Efficient Policy Iteration for Robust Markov Decision Processes via Regularization

Robust Markov decision processes (MDPs) provide a general framework to model decision problems where the system dynamics are changing or only partially known. Recent work established the equivalence between \texttt{s} rectangular $L_p$ robust MDPs and regularized MDPs, and derived a regularized policy iteration scheme that enjoys the same level of efficiency as standard MDPs. However, there lacks a clear understanding of the policy improvement step. For example, we know the greedy policy can be stochastic but have little clue how each action affects this greedy policy. In this work, we focus on the policy improvement step and derive concrete forms for the greedy policy and the optimal robust Bellman operators.
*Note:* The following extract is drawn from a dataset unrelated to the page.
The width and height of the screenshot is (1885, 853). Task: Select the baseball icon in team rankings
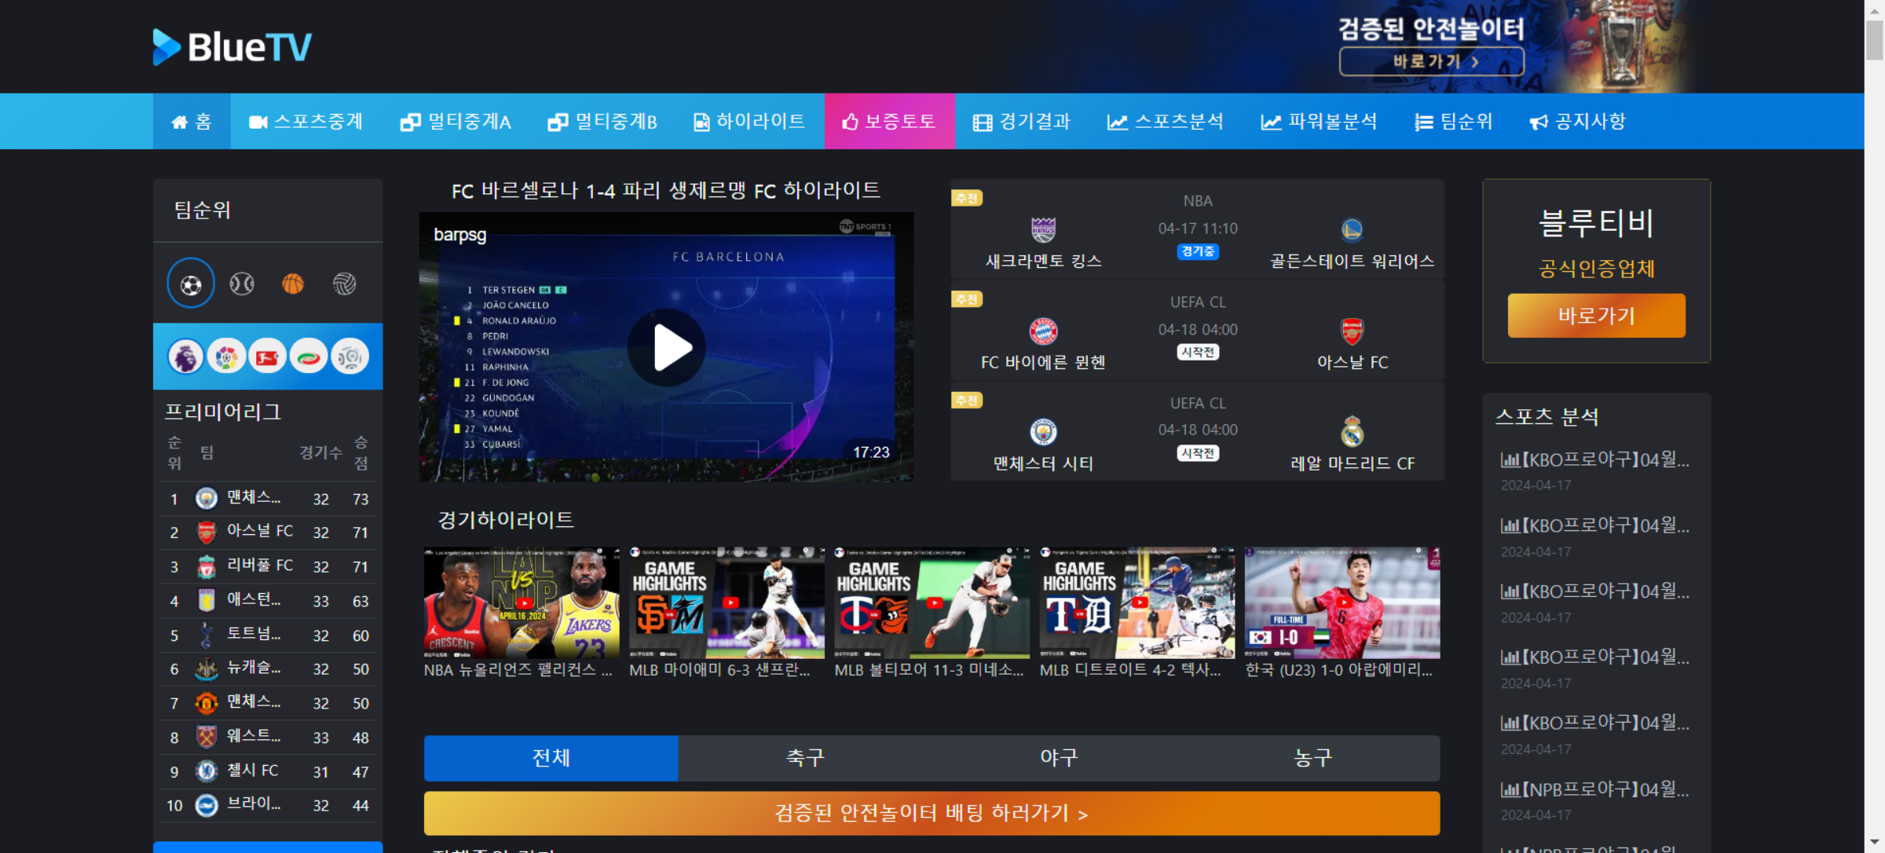[242, 284]
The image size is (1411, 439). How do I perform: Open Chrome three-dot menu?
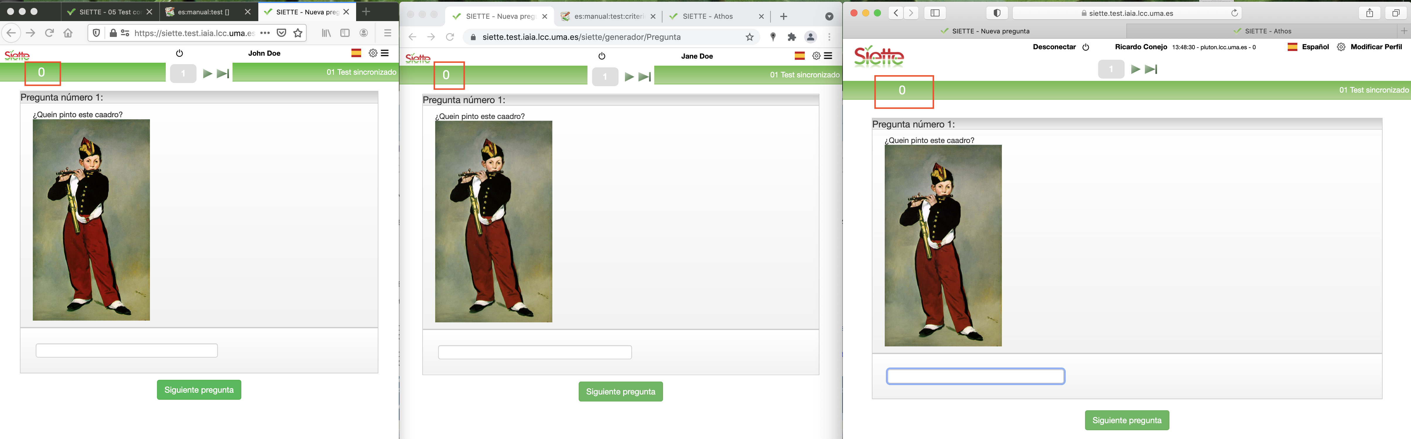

We find that the greedy policy is closely related to some combination of the top $k$ actions, which provides a novel characterization of its stochasticity. The exact nature of the combination depends on the shape of the uncertainty set. Furthermore, our results allow us to efficiently compute the policy improvement step by a simple binary search, without turning to an external optimization subroutine. Moreover, for $L_1, L_2$, and $L_\infty$ robust MDPs, we can even get rid of the binary search and evaluate the optimal robust Bellman operators exactly. Our work greatly extends existing results on solving \texttt{s}-rectangular $L_p$ robust MDPs via regularized policy iteration and can be readily adapted to sample-based model-free algorithms.